DOCUMENT EXCERPT =>
Content starts
Supporting the Arts in Western Massachusetts and Beyond

February 23, 2021

REVIEW: Springfield Symphony Orchestra, Brahms’ Last Hurrah

Springfield Symphony Orchestra, Springfield, MA
www.springfieldsymphony.org
February 18, 2021
by Michael J. Moran

 

Kevin Rhodes
photo by John Robert Williams
Since Symphony Hall was closed by the Covid pandemic almost a year ago, SSO Music Director Kevin Rhodes and his musicians have presented a weekly “Homegrown” series of short videos performing in their homes which are available for free streaming on the SSO web site. They’re now also offering a series of “90-minute virtual lecture/music education events” via Zoom.

 

The fourth program in the series featured the Maestro examining the fourth and last movement, marked “Allegro energico e passionato,” of the fourth and last symphony by Brahms, written in the key of E Minor and premiered in 1885. Host SSO Education Director Kirsten Lipkens projected the full orchestral score on the screen and played excerpts from the orchestra’s live performance of the piece in November 2019 to illustrate Rhodes’s comments.

 

Exuding the same enthusiasm he displayed in an earlier program about Beethoven’s symphonies, the Maestro noted that this movement takes the unusual form, more regularly used by Bach, of a passacaglia, or continuous variation, often over a bass line but here played at some point by almost every section of the orchestra. It was fascinating to see and hear how the notes on the page translate into the sound of the SSO as Rhodes described the changes of mood between musical bars and the different numbers of notes Brahms used in each bar to achieve a variety of emotional effects.
Content ends
AVAILABLE DATA =>
Content starts
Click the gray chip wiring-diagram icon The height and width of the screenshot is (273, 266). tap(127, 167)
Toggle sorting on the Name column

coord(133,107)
Content ends
CHECK YOUR UNDERSTANDING =>
**A.** In the symphony review, in what year was the Brahms symphony premiered?
**B.** In the symphony review, swap "passacaglia" for "chaconne" and reproduce the passage starting at "Exuding the same" and ending at "of emotional effects.".
**C.** Using the symphony review, decide whether each statement agrees with the text, and quote the words that decide it: (i) The Zoom events offered by the orchestra last two hours. (ii) Kirsten Lipkens is the SSO Music Director. (iii) The excerpts played during the program came from a live performance in November 2019.

RESULTS BY TASK =>
**A.** 1885

**B.**
Exuding the same enthusiasm he displayed in an earlier program about Beethoven’s symphonies, the Maestro noted that this movement takes the unusual form, more regularly used by Bach, of a chaconne, or continuous variation, often over a bass line but here played at some point by almost every section of the orchestra. It was fascinating to see and hear how the notes on the page translate into the sound of the SSO as Rhodes described the changes of mood between musical bars and the different numbers of notes Brahms used in each bar to achieve a variety of emotional effects.

**C.**
(i) No: "90-minute virtual lecture/music education events"
(ii) No: "Host SSO Education Director Kirsten Lipkens"
(iii) Yes: "played excerpts from the orchestra’s live performance of the piece in November 2019"